**What the task requires**
Reproduce each of the following rows verbatim, preserving their original order and wording.

**Records**
:::::

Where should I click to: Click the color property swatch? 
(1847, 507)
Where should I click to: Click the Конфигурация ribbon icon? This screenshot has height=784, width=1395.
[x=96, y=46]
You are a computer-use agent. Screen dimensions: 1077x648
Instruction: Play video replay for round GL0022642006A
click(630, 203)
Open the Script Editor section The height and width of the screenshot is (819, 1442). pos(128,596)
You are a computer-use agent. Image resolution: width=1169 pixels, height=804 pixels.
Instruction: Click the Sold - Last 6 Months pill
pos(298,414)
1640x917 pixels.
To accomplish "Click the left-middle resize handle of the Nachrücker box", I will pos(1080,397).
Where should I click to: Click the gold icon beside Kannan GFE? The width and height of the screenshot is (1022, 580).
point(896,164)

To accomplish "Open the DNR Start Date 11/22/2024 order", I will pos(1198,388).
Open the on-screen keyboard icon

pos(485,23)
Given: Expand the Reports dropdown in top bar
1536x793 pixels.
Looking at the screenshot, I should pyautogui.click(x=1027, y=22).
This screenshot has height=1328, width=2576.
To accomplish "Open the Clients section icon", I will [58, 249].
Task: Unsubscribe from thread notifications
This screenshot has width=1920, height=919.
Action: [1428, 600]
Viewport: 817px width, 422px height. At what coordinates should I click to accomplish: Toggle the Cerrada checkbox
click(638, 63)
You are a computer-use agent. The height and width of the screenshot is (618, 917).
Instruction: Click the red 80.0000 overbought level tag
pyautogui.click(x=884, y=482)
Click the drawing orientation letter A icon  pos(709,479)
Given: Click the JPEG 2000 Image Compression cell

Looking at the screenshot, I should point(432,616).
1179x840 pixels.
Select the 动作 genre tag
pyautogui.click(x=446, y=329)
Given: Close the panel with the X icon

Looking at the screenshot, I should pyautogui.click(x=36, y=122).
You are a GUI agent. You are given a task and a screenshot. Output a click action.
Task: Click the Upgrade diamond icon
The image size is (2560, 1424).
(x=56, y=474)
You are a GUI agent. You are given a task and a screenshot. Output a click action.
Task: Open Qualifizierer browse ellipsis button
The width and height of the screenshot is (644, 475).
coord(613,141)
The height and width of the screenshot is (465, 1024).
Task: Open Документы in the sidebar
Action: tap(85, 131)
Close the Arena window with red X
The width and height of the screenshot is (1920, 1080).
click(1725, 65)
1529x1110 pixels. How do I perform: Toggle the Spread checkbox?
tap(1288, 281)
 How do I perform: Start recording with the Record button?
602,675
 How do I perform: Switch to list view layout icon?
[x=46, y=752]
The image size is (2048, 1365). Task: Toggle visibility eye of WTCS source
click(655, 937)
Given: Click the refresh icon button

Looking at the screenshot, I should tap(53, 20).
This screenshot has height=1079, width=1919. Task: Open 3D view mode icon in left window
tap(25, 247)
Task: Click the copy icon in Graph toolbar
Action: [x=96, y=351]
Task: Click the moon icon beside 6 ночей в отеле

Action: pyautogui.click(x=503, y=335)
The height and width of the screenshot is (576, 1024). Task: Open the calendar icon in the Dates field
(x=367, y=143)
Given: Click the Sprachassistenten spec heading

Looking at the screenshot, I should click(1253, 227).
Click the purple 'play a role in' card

:::::

**Task response**
Where should I click to: Click the color property swatch? 
(1847, 507)
Where should I click to: Click the Конфигурация ribbon icon? This screenshot has height=784, width=1395.
[x=96, y=46]
You are a computer-use agent. Screen dimensions: 1077x648
Instruction: Play video replay for round GL0022642006A
click(630, 203)
Open the Script Editor section The height and width of the screenshot is (819, 1442). pos(128,596)
You are a computer-use agent. Image resolution: width=1169 pixels, height=804 pixels.
Instruction: Click the Sold - Last 6 Months pill
pos(298,414)
1640x917 pixels.
To accomplish "Click the left-middle resize handle of the Nachrücker box", I will pos(1080,397).
Where should I click to: Click the gold icon beside Kannan GFE? The width and height of the screenshot is (1022, 580).
point(896,164)

To accomplish "Open the DNR Start Date 11/22/2024 order", I will pos(1198,388).
Open the on-screen keyboard icon

pos(485,23)
Given: Expand the Reports dropdown in top bar
1536x793 pixels.
Looking at the screenshot, I should pyautogui.click(x=1027, y=22).
This screenshot has height=1328, width=2576.
To accomplish "Open the Clients section icon", I will [58, 249].
Task: Unsubscribe from thread notifications
This screenshot has width=1920, height=919.
Action: [1428, 600]
Viewport: 817px width, 422px height. At what coordinates should I click to accomplish: Toggle the Cerrada checkbox
click(638, 63)
You are a computer-use agent. The height and width of the screenshot is (618, 917).
Instruction: Click the red 80.0000 overbought level tag
pyautogui.click(x=884, y=482)
Click the drawing orientation letter A icon  pos(709,479)
Given: Click the JPEG 2000 Image Compression cell

Looking at the screenshot, I should point(432,616).
1179x840 pixels.
Select the 动作 genre tag
pyautogui.click(x=446, y=329)
Given: Close the panel with the X icon

Looking at the screenshot, I should pyautogui.click(x=36, y=122).
You are a GUI agent. You are given a task and a screenshot. Output a click action.
Task: Click the Upgrade diamond icon
The image size is (2560, 1424).
(x=56, y=474)
You are a GUI agent. You are given a task and a screenshot. Output a click action.
Task: Open Qualifizierer browse ellipsis button
The width and height of the screenshot is (644, 475).
coord(613,141)
The height and width of the screenshot is (465, 1024).
Task: Open Документы in the sidebar
Action: tap(85, 131)
Close the Arena window with red X
The width and height of the screenshot is (1920, 1080).
click(1725, 65)
1529x1110 pixels. How do I perform: Toggle the Spread checkbox?
tap(1288, 281)
 How do I perform: Start recording with the Record button?
602,675
 How do I perform: Switch to list view layout icon?
[x=46, y=752]
The image size is (2048, 1365). Task: Toggle visibility eye of WTCS source
click(655, 937)
Given: Click the refresh icon button

Looking at the screenshot, I should tap(53, 20).
This screenshot has height=1079, width=1919. Task: Open 3D view mode icon in left window
tap(25, 247)
Task: Click the copy icon in Graph toolbar
Action: [x=96, y=351]
Task: Click the moon icon beside 6 ночей в отеле

Action: pyautogui.click(x=503, y=335)
The height and width of the screenshot is (576, 1024). Task: Open the calendar icon in the Dates field
(x=367, y=143)
Given: Click the Sprachassistenten spec heading

Looking at the screenshot, I should click(1253, 227).
Click the purple 'play a role in' card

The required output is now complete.